Here is a summary of some recent studies on COVID-19. They include research that warrants further study to corroborate the findings and that have yet to be certified by peer review.
Researchers working toward one vaccine for many variants
Two separate research teams last week reported on laboratory tests of monoclonal antibodies that appear to protect against a broad range of COVID-19 virus variants.
One study, published on Wednesday in The New England Journal of Medicine, identified "high-level, broad-spectrum" antibodies in blood samples from survivors of the original SARS outbreak in 2003 who recently received the Pfizer/BioNTech vaccine against SARS-CoV-2, the virus that causes COVID-19.
In test tube experiments, some of the SARS survivors' antibodies induced by the vaccine could neutralize not only all of the current SARS-CoV-2 variants of concern, but also five viruses that have been identified in bats and pangolins and that have the potential to cause human infection.
In a separate study, published on Thursday in the journal Immunity, another research team describes an antibody that was highly protective at low doses against a wide range of COVID-19-causing variants in mice.
"The antibody attaches to a part of the virus that differs little across the variants, meaning that it is unlikely for resistance to arise at this spot," the authors said.
The findings from these studies could be a step toward developing new antibodies that would be effective against multiple different coronaviruses, the two teams say.
Infectious virus shedding may be lower in breakthrough cases
Vaccinated people who get infected with COVID-19 have high levels of the virus in their noses and throats but not all of that virus is infectious, a new study suggests.
Among 24,706 vaccinated healthcare workers in The Netherlands, 161 developed mild or asymptomatic breakthrough infections, mostly due to the Delta variant of the coronavirus.
The viral levels on nose-and-throat swab samples from these patients were just as high as in unvaccinated healthcare workers who were infected last year with the original strain of the virus.
But in test tube experiments, the virus from vaccinated patients was less efficient at reproducing itself than virus from unvaccinated patients, probably because some of it had been neutralized by antibodies from the vaccine, the researchers speculate.

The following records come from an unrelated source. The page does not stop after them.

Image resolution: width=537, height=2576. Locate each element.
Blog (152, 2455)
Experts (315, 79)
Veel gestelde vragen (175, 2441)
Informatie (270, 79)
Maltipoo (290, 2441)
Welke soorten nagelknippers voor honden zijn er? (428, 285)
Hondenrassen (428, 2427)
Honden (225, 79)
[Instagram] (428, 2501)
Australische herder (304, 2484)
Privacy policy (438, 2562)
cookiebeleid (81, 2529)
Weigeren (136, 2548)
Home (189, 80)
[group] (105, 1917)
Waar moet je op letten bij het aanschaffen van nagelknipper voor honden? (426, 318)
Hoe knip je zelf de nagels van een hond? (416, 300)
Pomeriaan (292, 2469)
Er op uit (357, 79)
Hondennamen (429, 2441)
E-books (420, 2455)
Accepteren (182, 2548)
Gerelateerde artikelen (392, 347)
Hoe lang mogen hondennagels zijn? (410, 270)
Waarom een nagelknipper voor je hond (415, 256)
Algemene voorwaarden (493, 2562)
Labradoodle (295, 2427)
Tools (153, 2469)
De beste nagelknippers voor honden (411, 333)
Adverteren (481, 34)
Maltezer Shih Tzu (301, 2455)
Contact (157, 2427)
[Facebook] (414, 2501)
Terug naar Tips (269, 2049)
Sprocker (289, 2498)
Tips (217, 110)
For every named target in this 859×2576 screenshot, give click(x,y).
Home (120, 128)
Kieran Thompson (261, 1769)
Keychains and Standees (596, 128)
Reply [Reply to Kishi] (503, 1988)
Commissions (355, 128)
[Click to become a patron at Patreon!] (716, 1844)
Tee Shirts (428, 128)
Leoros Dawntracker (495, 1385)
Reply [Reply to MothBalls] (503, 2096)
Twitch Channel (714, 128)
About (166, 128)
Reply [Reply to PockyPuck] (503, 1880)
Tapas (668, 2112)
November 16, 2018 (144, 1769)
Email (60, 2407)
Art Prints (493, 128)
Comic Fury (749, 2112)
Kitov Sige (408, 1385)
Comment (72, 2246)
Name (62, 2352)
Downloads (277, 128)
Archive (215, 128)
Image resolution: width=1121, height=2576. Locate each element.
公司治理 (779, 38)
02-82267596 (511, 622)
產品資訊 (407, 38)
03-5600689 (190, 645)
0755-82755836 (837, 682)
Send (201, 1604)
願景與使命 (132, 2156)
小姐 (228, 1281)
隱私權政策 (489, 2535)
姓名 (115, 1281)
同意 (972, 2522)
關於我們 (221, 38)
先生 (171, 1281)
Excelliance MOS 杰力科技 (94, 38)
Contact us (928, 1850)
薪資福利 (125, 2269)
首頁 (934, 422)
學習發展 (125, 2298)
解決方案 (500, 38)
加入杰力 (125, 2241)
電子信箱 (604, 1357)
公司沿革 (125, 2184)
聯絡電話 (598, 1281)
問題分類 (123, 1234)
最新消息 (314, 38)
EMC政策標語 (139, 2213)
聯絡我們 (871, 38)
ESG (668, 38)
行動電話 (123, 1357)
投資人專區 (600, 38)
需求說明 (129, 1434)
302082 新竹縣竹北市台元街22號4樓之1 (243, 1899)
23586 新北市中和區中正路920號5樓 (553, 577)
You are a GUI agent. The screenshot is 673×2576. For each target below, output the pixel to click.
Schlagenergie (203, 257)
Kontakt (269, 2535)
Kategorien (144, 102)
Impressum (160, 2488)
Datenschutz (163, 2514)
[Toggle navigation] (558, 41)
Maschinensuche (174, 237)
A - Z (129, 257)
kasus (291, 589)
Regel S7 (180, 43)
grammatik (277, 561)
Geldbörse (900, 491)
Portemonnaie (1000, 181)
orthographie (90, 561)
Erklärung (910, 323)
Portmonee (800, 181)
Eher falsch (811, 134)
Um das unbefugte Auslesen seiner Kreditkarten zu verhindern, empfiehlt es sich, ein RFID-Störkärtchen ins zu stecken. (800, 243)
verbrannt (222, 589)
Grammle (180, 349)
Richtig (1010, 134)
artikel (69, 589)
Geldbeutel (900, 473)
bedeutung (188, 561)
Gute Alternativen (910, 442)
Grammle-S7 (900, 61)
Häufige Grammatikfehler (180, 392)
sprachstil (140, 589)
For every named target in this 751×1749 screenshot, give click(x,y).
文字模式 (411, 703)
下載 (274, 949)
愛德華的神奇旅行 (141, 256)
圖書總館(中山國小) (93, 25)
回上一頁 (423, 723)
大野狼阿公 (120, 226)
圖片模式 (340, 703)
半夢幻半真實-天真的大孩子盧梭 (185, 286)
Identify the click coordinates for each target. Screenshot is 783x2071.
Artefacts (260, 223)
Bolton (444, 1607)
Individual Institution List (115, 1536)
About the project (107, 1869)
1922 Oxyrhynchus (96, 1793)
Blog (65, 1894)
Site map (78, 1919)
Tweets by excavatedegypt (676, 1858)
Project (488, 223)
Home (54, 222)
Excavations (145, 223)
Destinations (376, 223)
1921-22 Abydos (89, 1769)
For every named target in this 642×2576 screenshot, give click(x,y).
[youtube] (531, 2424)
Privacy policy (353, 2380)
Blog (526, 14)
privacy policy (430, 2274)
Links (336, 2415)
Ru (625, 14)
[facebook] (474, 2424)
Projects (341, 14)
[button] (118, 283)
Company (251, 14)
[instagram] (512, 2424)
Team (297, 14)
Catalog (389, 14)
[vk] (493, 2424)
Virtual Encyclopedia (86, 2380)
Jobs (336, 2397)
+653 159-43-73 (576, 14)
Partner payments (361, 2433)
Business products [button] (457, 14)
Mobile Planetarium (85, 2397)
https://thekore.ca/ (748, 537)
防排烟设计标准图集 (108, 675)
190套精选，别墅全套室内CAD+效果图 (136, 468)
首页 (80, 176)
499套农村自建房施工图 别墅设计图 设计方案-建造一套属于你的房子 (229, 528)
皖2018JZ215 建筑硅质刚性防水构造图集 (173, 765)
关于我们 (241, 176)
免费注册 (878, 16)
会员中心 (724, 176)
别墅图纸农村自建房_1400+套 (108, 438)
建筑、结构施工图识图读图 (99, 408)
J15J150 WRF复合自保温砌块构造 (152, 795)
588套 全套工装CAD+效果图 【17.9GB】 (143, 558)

In a report posted on medRxiv on Saturday ahead of peer review, they conclude that shedding of infectious virus is reduced in breakthrough cases, although patients are still contagious.
Antibodies fade faster after vaccine vs actual infection
Protective antibody levels decline faster in recipients of the mRNA COVID-19 vaccine from Pfizer/BioNTech than in COVID-19 survivors, according to doctors at one of Israel's largest HMOs. They tracked antibody levels in 2,653 adults who received two doses of the vaccine and in 4,361 COVID-19 survivors who were never vaccinated.
Antibody levels fell by up to 40% per month in vaccinated participants, versus less than 5% per month in so-called convalescents.
After six months, about 84% of vaccine recipients still had detectable antibodies, whereas roughly 90% of convalescents still had detectable antibodies after nine months.
Dr. Ariel Israel of Leumit Health Services, coauthor of a reported posted on Sunday on medRxiv ahead of peer review, noted that antibodies are not the immune system's only weapon against the virus.
Still, he said, the data suggests that antibody protection in Pfizer vaccine recipients wanes at a higher rate than in COVID-19 survivors.
Leumit researchers had previously reported that breakthrough infection rates increase starting about five months after vaccination.
Dr. Israel said the combined data argues for a booster shot five months after the second injection, especially for high-risk individuals.